Everything from the line containing "Copy the VPN connection ID using copy icon" through the final line of the entries, both included, should be copied exactly and with nothing else; please skip pictures.

Entries supplied
*** Begin section ***

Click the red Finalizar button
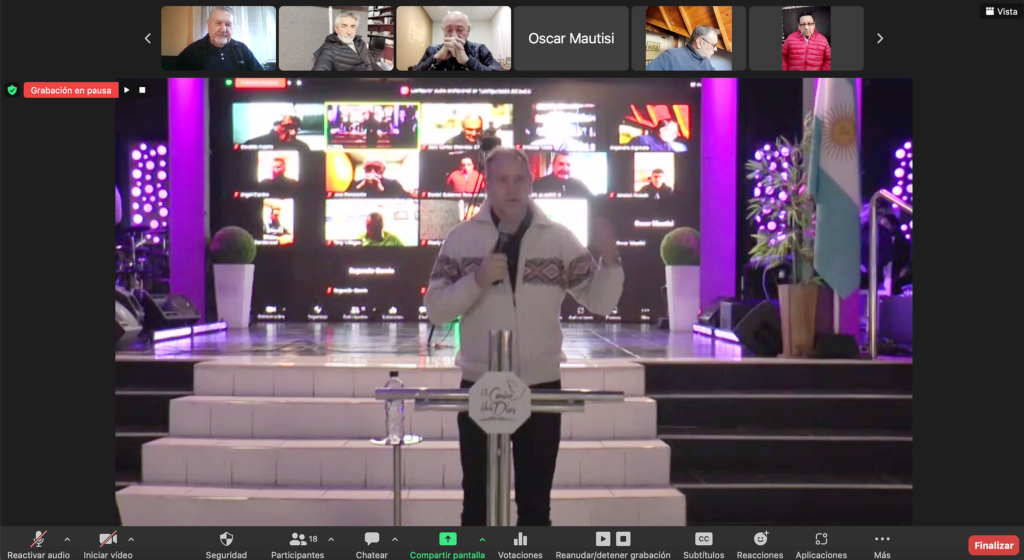The image size is (1024, 560). pyautogui.click(x=993, y=545)
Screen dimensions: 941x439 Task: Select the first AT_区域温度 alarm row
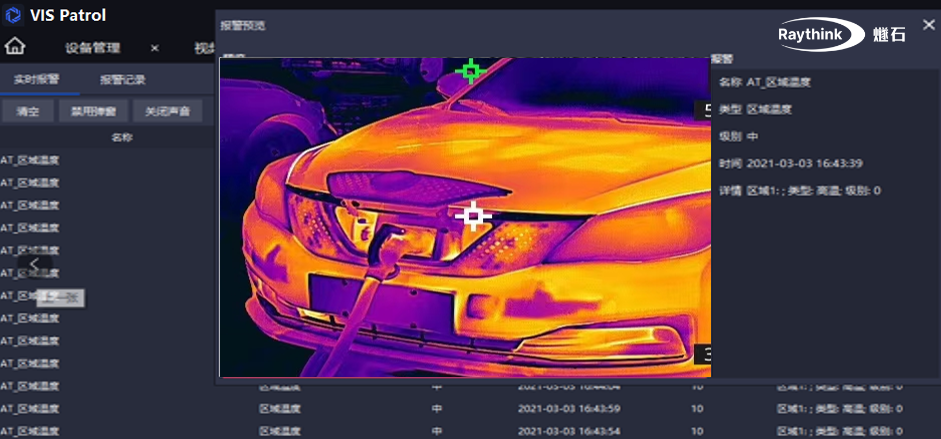point(30,160)
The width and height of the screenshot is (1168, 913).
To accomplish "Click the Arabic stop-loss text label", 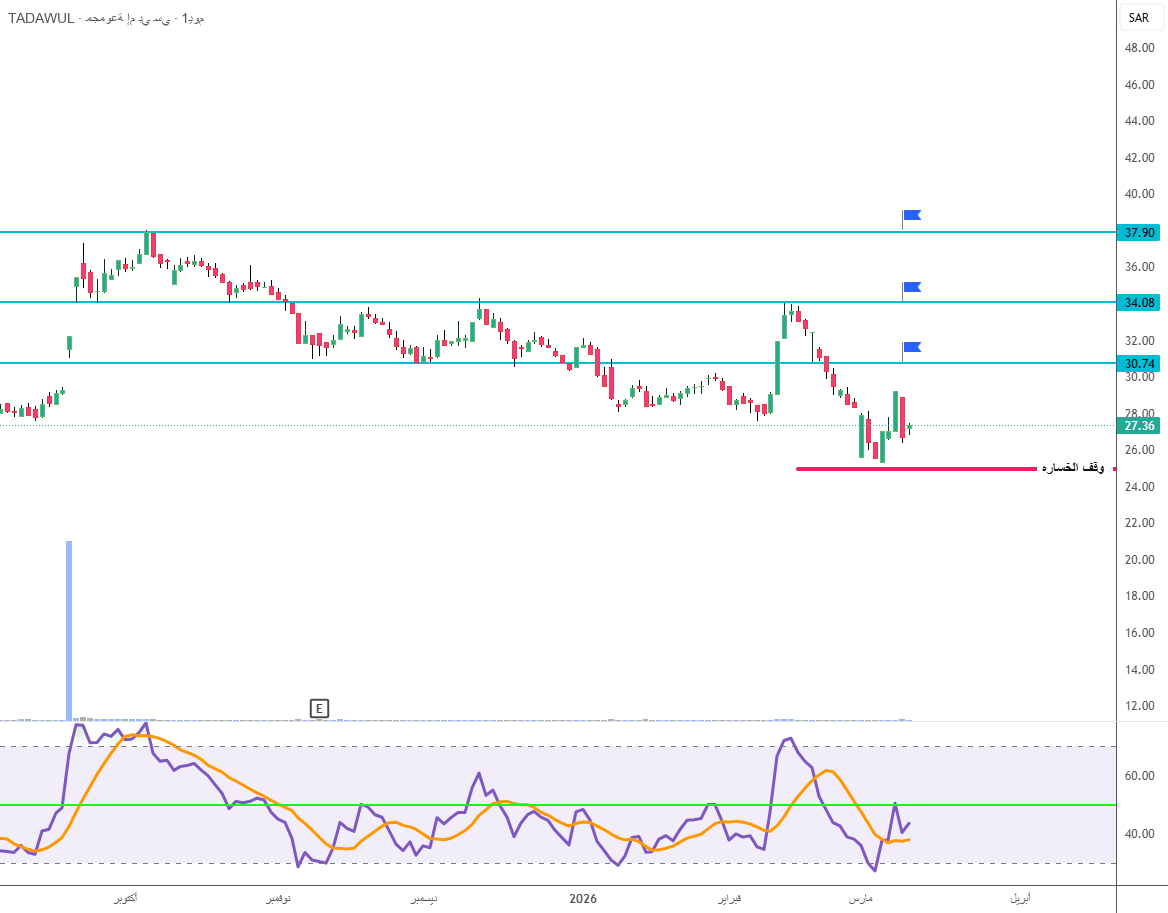I will click(1072, 468).
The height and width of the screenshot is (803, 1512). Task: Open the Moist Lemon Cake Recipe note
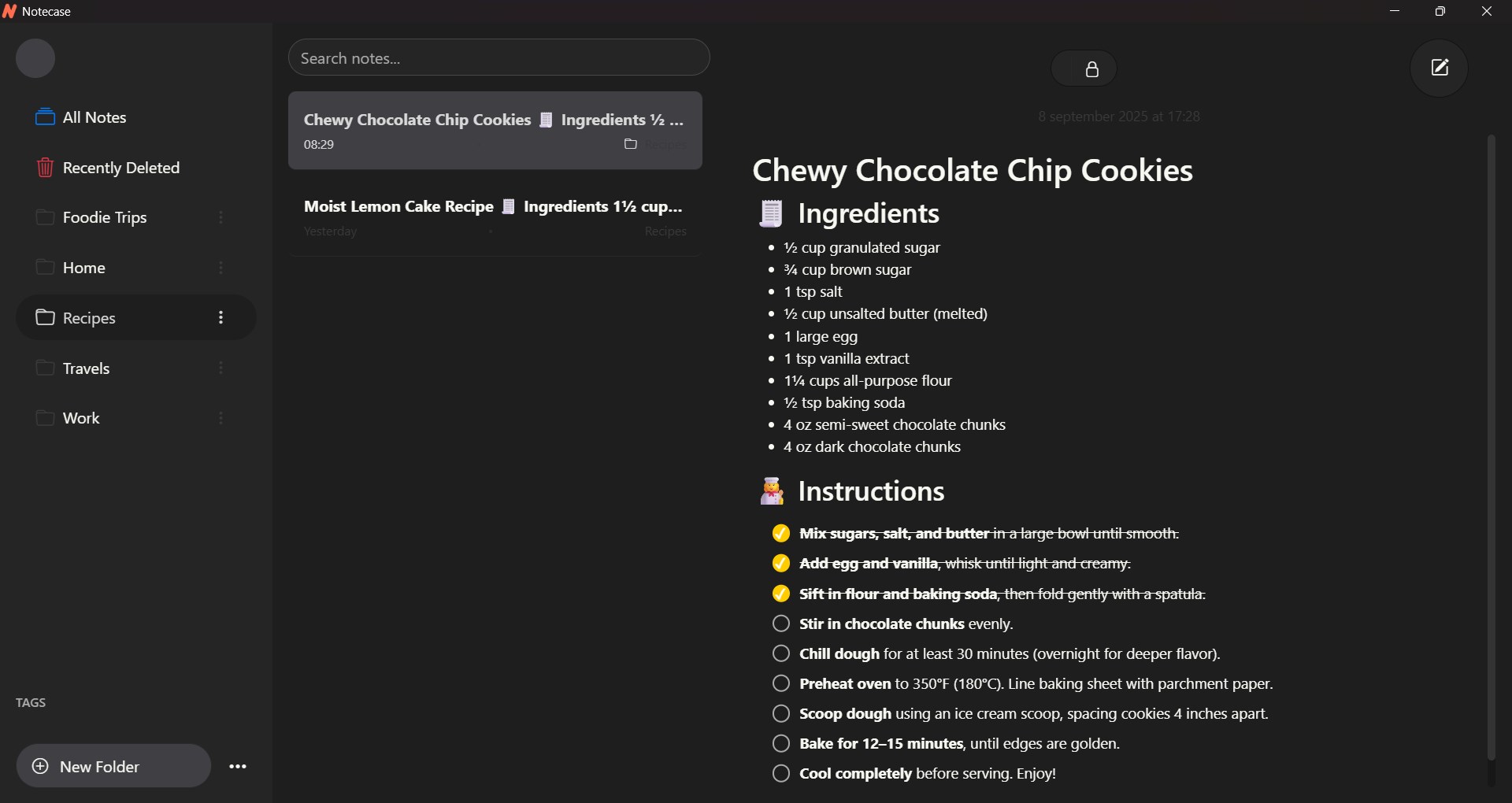click(495, 218)
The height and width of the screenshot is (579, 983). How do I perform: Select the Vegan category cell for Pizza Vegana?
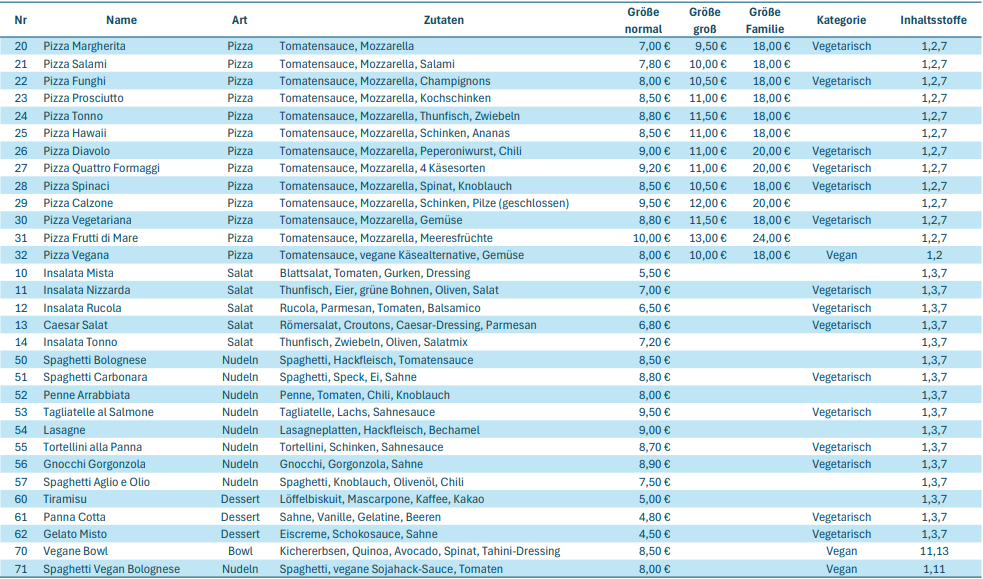pyautogui.click(x=841, y=255)
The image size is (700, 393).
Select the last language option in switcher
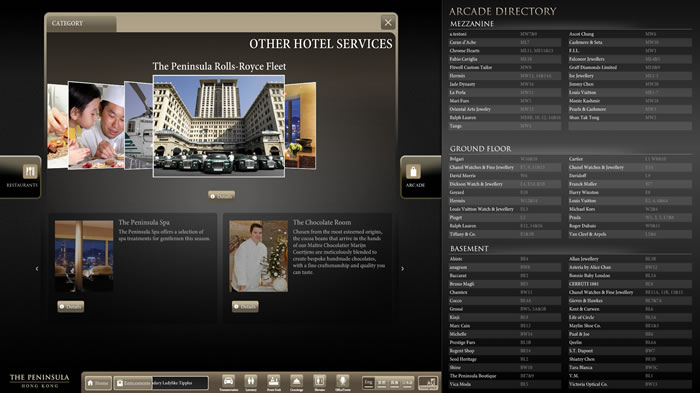click(408, 383)
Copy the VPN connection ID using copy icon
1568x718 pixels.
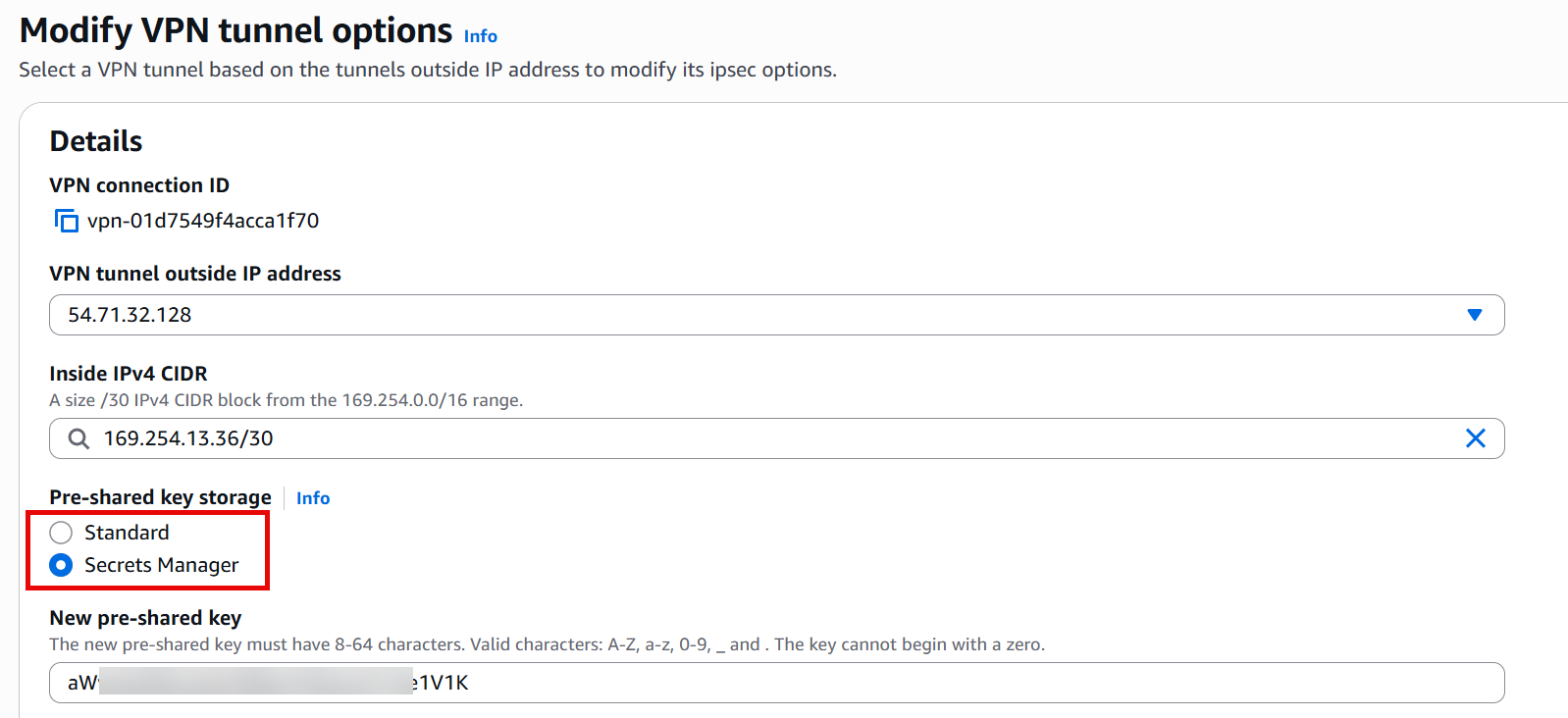pos(66,221)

*** End section ***

Your response
Copy the VPN connection ID using copy icon
1568x718 pixels.
pos(66,221)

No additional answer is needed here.